Wednesday, November 05, 2008

The Aftermath


The sense of elation I feel this morning is tempered by a deep disapointment in my home state of Florida and my adopted state of California, both of which have passed anti-gay ballot measures (along with Arizona and Arkansas). California's Prop 8 is particularly dispiriting for a number of reasons. The main reason is that it's a constitutional ammendment, which will make it very hard to undo. It's also, for the first time, a striking down of existing marriages. Think about that. A wafer-thin majority of Californians voted to dissolve legal marriages between hundreds (thousands?) of loving couples. And when you look at the map of how people voted, it's even more disapointing: voters out in the sticks where no gay people live basically killed it. People living in the city, interacting with gay people every day, were all for it.

On the plus side, California still has civil unions. And I guess that's what it will have to be for now. On a practical level, that's basically the same thing, but it's still disapointing to know that most of the country still thinks like this.

And what's so frustrating is that I know, beyond the shadow of a doubt, that 10 years from now, not only will gay marriage be fully accepted, but people will be wondering what the big deal was, and these people campaigning against it will look like the same kind of backwards knuckleheads that were against desegregation. Why do these people insist on being on the wrong side of history? Well, here's some words of encouragement from Andrew Sullivan:

But some perspective from someone who has fought this fight as long and as personally as anyone in this country. Twenty years ago, equality of gay couples was a mere idea. Forty years ago, it was a pipe-dream.

In the long arc of inclusion, we will miss our goals along the way from time to time. Today, we have full marriage rights in two states, we have many civil marriages in California that will remain in place as examples of who gay people really are, we have civil unions in many more places, and marriage rights in other parts of the world, as beacons to America. And this is a civil rights movement. It goes forward and it is forced back. The battle to end miscegenation took centuries. These are the rhythms of progress. Sometimes losing, and being shown to lose, shifts something in the minds of those watching as a small group is punished for daring to dream of full civil equality. In this battle we have already had far more defeats than victories. But each time, we have come closer to our goal. And in the hearts and minds and souls of so many, we have changed consciousness for ever.
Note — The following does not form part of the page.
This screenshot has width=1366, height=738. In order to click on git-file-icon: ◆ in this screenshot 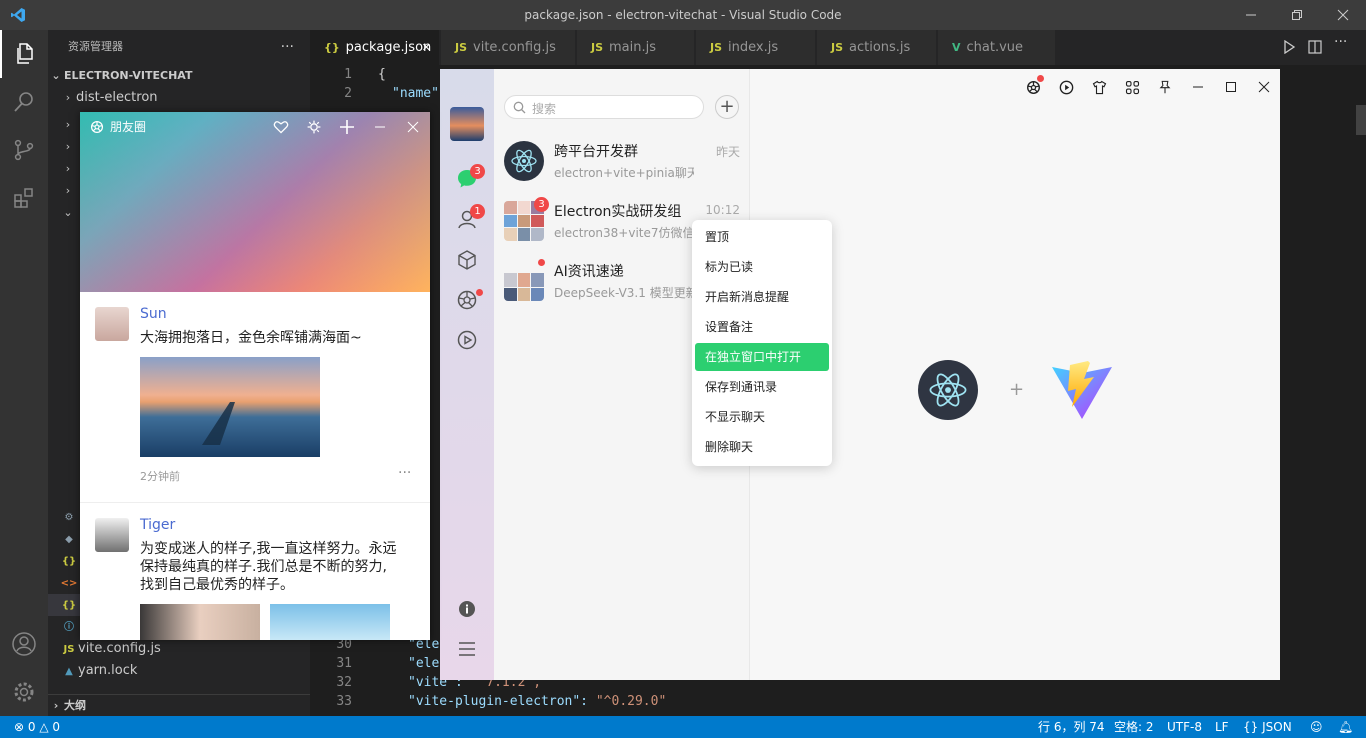, I will do `click(69, 540)`.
Even more upsetting is the failure of Prop 5, a beyond-reasonable attempt to ease prison overcrowding by moving non-violent drug offenders into rehab programs instead of jail. Why this is even controversial is beyond me. I'm starting to think that the line about Pennsylvania being Alabama between it's two big cities could just as easily apply to this state. (On a positive note, Prop 5's evil mirror image, the draconian Prop 6, also failed.)
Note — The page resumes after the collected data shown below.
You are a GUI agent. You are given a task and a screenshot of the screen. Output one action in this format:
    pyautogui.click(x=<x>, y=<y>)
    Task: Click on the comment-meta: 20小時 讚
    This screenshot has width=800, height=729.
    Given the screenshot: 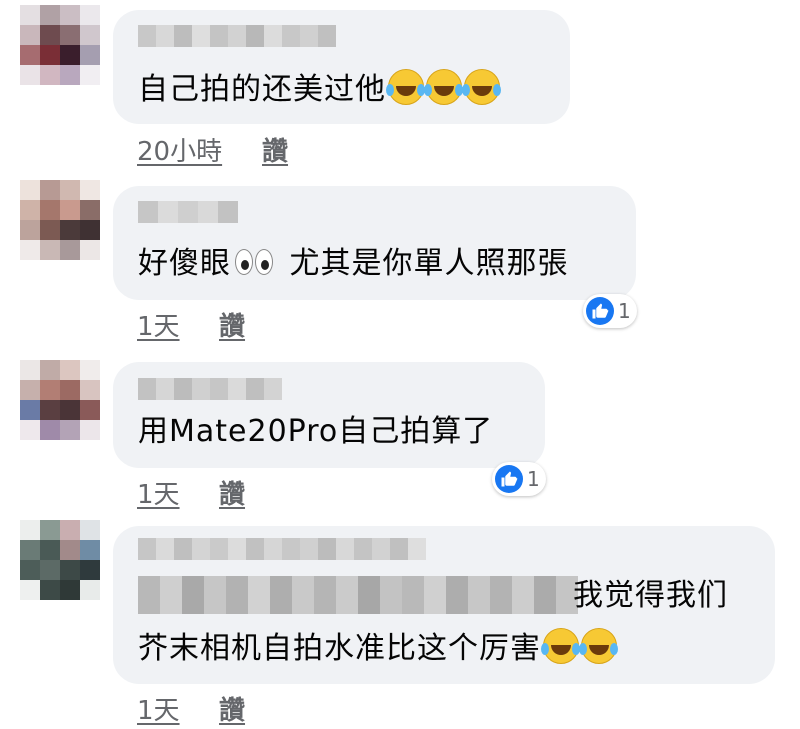 What is the action you would take?
    pyautogui.click(x=212, y=150)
But let's look at the bright side. In California, we passed Prop 2 (by a pretty decisive margin), a bill which brings the standards of animal confinement up to what should be considered the bare minimum for a civilized society. High-speed rail and non-partisan redistricting also passed, as did the city and county initiatives for improving our transportation infrastructure and allowing the construction of more low-income housing.
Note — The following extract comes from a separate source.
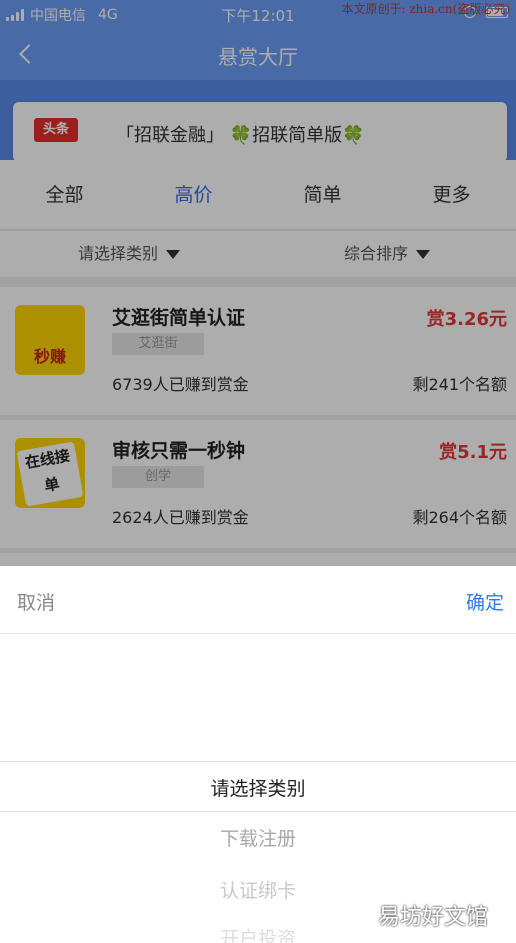  Describe the element at coordinates (258, 838) in the screenshot. I see `picker-option: 下载注册` at that location.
And in the rest of the country, lots of good news as well. Massachusetts decriminalized posession of under an ounce of pot. Michigan approved medical marijuana. Anti-abortion measures were defeated across the country, most notably a ban on all abortions in South Dakota and an attempt to define a fetus as a person in Colorado, as well as the partental notification initiative in California. So it seems like a progressive agenda is catching on with Americans. They're just still hung up on the gay thing.